## What is needed
Return all the data verbatim but without images.

[Dataset entries]
····················

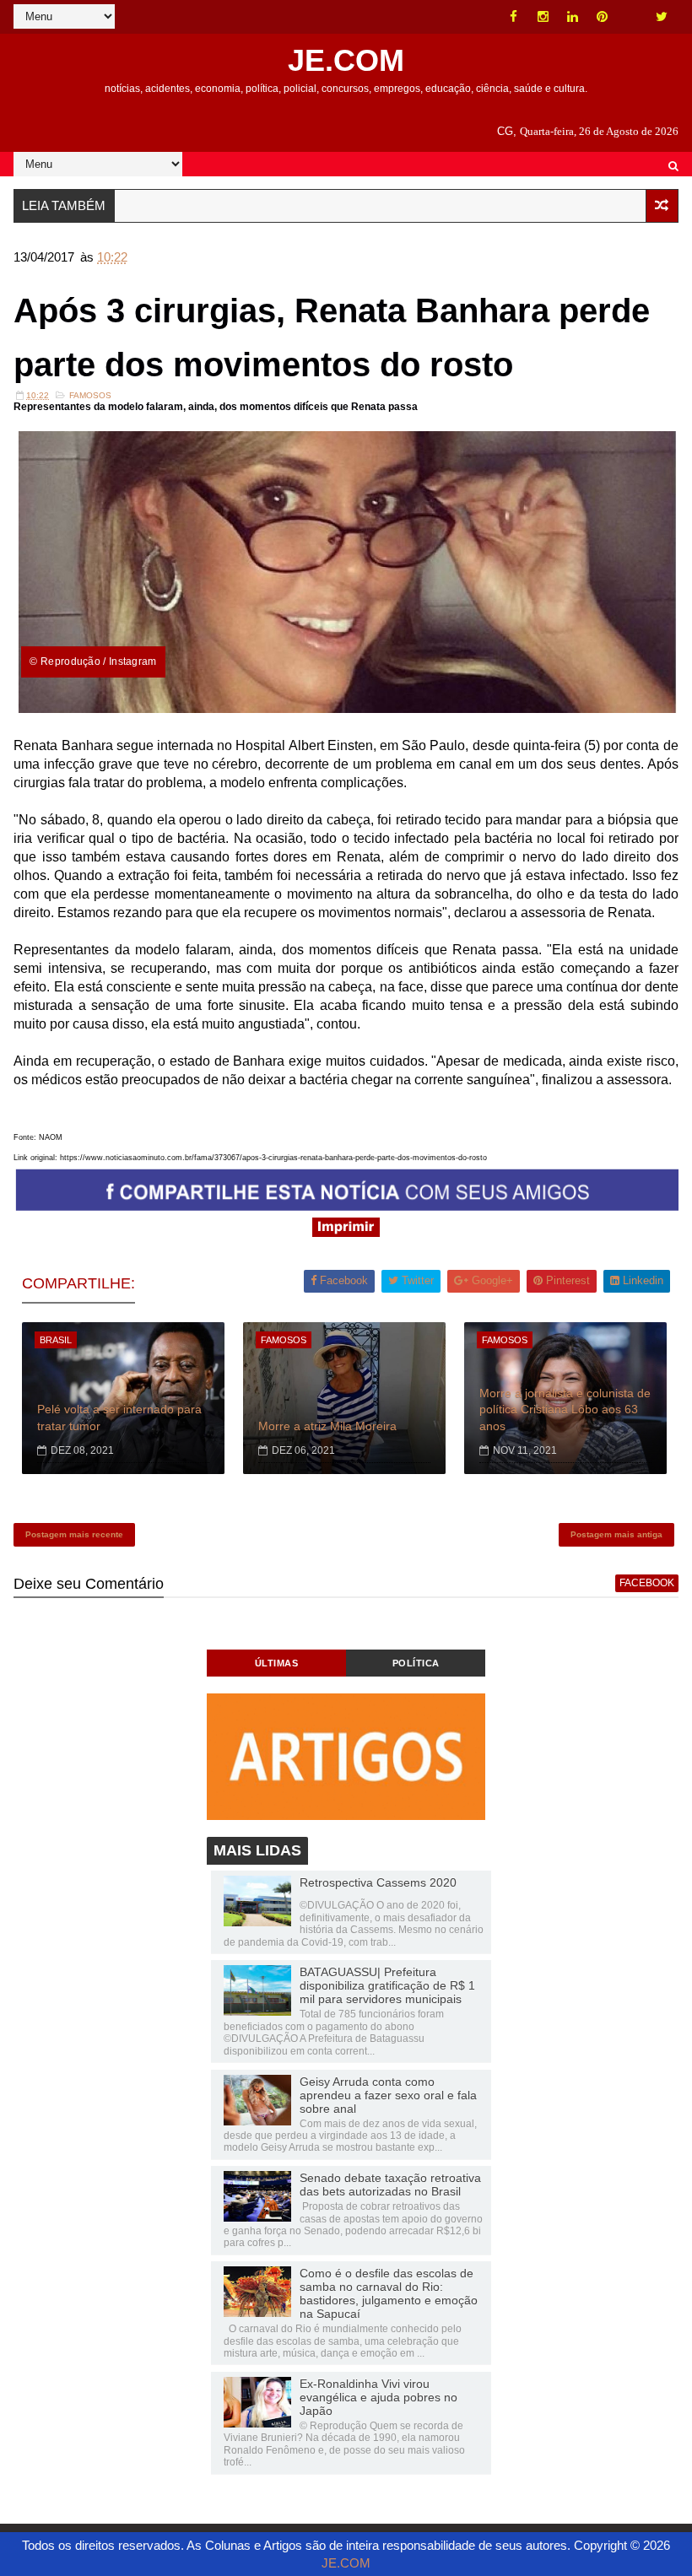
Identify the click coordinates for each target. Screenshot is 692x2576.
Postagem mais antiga (616, 1534)
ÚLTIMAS (277, 1663)
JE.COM (346, 60)
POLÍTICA (416, 1663)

····················

## Answer box
Identify the click coordinates for each target. Screenshot is 692x2576.
Postagem mais antiga (616, 1534)
ÚLTIMAS (277, 1663)
JE.COM (346, 60)
POLÍTICA (416, 1663)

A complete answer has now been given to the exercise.